Can you avoid these mistakes?

A 34-year-old woman presents with sudden vision loss in the right eye followed two weeks later by bilateral leg weakness and urinary retention. MRI shows a spinal cord lesion spanning more than three vertebral segments. Serum testing is ordered. What antibody confirms the diagnosis, and what cell type does it primarily target?
A 7-year-old boy develops confusion, ataxia, and right-sided weakness 10 days after recovering from chickenpox. MRI shows bilateral, asymmetric white matter lesions. What is the diagnosis, and how does it differ from MS in terms of clinical course and patient population?
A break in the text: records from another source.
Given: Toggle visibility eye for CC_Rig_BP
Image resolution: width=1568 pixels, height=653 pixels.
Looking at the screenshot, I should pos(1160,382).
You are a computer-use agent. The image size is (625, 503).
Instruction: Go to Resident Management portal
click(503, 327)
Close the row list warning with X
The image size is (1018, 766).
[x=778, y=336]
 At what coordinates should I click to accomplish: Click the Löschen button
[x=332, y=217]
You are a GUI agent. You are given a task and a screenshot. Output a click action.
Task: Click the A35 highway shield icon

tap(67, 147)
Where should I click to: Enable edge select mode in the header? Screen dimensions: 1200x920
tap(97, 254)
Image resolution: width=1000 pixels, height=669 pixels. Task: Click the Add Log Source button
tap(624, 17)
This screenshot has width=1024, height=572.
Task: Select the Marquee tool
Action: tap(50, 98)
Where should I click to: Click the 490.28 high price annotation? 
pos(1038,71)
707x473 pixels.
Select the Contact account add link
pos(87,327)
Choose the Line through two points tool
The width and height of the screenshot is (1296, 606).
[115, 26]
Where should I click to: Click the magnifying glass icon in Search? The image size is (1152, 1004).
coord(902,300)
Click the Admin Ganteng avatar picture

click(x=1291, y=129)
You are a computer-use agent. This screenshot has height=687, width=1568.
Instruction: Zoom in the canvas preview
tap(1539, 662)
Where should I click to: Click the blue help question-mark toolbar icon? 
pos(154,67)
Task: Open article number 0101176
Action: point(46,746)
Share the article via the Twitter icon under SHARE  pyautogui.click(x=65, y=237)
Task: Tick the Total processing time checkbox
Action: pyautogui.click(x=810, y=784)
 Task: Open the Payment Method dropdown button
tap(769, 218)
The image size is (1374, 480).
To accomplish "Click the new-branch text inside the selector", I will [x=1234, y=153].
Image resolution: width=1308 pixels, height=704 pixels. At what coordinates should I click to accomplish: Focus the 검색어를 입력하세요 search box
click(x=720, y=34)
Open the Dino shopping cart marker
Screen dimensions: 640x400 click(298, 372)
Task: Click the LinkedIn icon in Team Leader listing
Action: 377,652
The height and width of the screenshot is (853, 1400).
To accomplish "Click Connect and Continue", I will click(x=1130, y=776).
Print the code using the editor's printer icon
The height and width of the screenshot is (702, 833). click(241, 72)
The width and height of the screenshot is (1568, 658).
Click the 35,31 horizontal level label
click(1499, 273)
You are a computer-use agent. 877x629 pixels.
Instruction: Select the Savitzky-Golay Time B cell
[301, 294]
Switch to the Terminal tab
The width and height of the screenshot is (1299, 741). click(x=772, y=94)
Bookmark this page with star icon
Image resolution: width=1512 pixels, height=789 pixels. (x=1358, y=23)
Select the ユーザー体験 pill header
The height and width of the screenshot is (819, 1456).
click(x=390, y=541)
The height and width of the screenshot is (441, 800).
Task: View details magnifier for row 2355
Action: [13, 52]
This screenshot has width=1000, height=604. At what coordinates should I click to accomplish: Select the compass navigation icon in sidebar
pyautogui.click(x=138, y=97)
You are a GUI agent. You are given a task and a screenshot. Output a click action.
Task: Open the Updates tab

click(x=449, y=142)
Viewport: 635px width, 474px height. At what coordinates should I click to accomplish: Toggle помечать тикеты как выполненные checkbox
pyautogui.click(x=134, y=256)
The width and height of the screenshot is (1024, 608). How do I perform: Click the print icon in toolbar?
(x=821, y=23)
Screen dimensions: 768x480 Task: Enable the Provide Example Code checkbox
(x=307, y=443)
A patient with HIV and a CD4 count of 45 develops progressive right-sided weakness and cognitive decline over 6 weeks. MRI shows non-enhancing white matter lesions without mass effect. CSF PCR is positive for JC virus. Why is this considered reactivation rather than primary infection, and what is the prognosis?
A 52-year-old with chronic alcoholism is admitted with a sodium of 108 mEq/L. Over the next 24 hours, sodium is corrected to 130 mEq/L. Three days later, he develops dysarthria, dysphagia, and quadriplegia. What is the diagnosis, what caused it, and what correction rate should have been used to prevent it?